# HOW TO COMPLETE THIS TASK
The line containing "mehr (766, 1771)" marks where copying starts, so set down that line and each one after it exactly, through the end of the records.
BEGIN
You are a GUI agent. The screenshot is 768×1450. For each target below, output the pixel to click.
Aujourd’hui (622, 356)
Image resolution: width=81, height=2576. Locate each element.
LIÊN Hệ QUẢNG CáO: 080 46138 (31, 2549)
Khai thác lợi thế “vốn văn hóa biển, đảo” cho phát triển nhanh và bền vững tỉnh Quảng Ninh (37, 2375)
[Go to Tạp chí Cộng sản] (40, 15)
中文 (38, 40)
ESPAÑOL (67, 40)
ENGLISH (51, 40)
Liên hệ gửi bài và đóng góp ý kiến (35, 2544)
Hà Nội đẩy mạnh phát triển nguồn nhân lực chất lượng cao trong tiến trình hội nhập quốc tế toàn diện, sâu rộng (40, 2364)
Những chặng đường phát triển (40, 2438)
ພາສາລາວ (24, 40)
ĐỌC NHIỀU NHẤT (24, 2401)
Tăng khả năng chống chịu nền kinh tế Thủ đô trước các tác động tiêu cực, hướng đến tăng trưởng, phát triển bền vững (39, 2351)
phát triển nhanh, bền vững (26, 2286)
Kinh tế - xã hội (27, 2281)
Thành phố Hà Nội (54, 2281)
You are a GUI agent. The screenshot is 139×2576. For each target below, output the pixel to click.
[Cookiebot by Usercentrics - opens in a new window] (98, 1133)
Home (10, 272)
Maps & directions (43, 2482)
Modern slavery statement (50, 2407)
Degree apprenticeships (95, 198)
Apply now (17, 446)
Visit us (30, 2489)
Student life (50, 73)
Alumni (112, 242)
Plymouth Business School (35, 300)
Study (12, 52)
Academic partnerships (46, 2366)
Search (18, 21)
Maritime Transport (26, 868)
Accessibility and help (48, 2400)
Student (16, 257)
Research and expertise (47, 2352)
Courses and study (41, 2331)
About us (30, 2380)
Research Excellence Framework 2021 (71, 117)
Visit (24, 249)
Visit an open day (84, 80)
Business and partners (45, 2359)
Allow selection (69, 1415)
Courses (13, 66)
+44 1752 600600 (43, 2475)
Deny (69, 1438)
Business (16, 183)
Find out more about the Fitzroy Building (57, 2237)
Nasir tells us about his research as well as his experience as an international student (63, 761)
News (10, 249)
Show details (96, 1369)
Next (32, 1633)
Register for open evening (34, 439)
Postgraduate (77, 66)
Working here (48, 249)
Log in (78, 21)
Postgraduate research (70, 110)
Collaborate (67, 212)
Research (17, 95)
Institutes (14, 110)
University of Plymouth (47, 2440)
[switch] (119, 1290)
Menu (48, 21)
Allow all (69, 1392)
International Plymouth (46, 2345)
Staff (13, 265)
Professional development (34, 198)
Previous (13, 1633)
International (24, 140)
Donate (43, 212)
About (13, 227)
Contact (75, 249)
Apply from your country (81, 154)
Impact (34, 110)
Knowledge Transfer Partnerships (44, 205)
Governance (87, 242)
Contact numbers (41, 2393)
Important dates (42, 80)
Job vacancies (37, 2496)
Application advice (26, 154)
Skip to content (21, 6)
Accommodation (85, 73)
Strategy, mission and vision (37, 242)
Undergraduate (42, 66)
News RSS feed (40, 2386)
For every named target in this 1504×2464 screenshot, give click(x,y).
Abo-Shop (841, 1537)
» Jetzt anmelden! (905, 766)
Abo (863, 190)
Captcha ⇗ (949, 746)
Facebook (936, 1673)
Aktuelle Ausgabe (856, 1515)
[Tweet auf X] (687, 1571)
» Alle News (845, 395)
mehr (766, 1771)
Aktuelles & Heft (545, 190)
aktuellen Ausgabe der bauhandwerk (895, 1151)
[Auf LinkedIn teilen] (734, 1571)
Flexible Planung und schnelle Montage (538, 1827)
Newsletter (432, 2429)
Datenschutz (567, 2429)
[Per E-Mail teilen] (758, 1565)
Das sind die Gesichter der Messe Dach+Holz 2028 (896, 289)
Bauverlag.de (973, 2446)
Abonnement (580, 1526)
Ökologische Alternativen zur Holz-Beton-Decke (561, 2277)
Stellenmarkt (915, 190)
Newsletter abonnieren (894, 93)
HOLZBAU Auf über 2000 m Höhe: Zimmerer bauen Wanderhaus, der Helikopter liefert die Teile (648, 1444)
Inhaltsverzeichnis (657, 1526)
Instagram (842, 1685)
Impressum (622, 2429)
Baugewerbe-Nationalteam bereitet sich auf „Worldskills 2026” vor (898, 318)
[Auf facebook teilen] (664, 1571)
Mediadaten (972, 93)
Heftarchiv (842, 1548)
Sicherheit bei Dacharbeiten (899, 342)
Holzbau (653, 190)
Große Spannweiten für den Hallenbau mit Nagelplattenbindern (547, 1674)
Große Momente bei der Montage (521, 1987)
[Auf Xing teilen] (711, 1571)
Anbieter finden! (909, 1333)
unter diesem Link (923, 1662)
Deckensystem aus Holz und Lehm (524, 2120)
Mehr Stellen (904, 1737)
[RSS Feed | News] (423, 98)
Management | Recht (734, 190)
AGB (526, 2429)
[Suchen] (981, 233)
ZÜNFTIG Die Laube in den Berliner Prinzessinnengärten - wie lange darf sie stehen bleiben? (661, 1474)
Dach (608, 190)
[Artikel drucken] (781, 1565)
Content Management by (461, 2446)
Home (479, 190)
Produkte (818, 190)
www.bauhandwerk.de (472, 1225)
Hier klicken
END
# SOLUTION TO THE PROBLEM
mehr (766, 1771)
Aktuelles & Heft (545, 190)
aktuellen Ausgabe der bauhandwerk (895, 1151)
[Auf LinkedIn teilen] (734, 1571)
Flexible Planung und schnelle Montage (538, 1827)
Newsletter (432, 2429)
Datenschutz (567, 2429)
[Per E-Mail teilen] (758, 1565)
Das sind die Gesichter der Messe Dach+Holz 2028 (896, 289)
Bauverlag.de (973, 2446)
Abonnement (580, 1526)
Ökologische Alternativen zur Holz-Beton-Decke (561, 2277)
Stellenmarkt (915, 190)
Newsletter abonnieren (894, 93)
HOLZBAU Auf über 2000 m Höhe: Zimmerer bauen Wanderhaus, der Helikopter liefert die Teile (648, 1444)
Inhaltsverzeichnis (657, 1526)
Instagram (842, 1685)
Impressum (622, 2429)
Baugewerbe-Nationalteam bereitet sich auf „Worldskills 2026” vor (898, 318)
[Auf facebook teilen] (664, 1571)
Mediadaten (972, 93)
Heftarchiv (842, 1548)
Sicherheit bei Dacharbeiten (899, 342)
Holzbau (653, 190)
Große Spannweiten für den Hallenbau mit Nagelplattenbindern (547, 1674)
Große Momente bei der Montage (521, 1987)
[Auf Xing teilen] (711, 1571)
Anbieter finden! (909, 1333)
unter diesem Link (923, 1662)
Deckensystem aus Holz und Lehm (524, 2120)
Mehr Stellen (904, 1737)
[RSS Feed | News] (423, 98)
Management | Recht (734, 190)
AGB (526, 2429)
[Suchen] (981, 233)
ZÜNFTIG Die Laube in den Berliner Prinzessinnengärten - wie lange darf sie stehen bleiben? (661, 1474)
Dach (608, 190)
[Artikel drucken] (781, 1565)
Content Management by (461, 2446)
Home (479, 190)
Produkte (818, 190)
www.bauhandwerk.de (472, 1225)
Hier klicken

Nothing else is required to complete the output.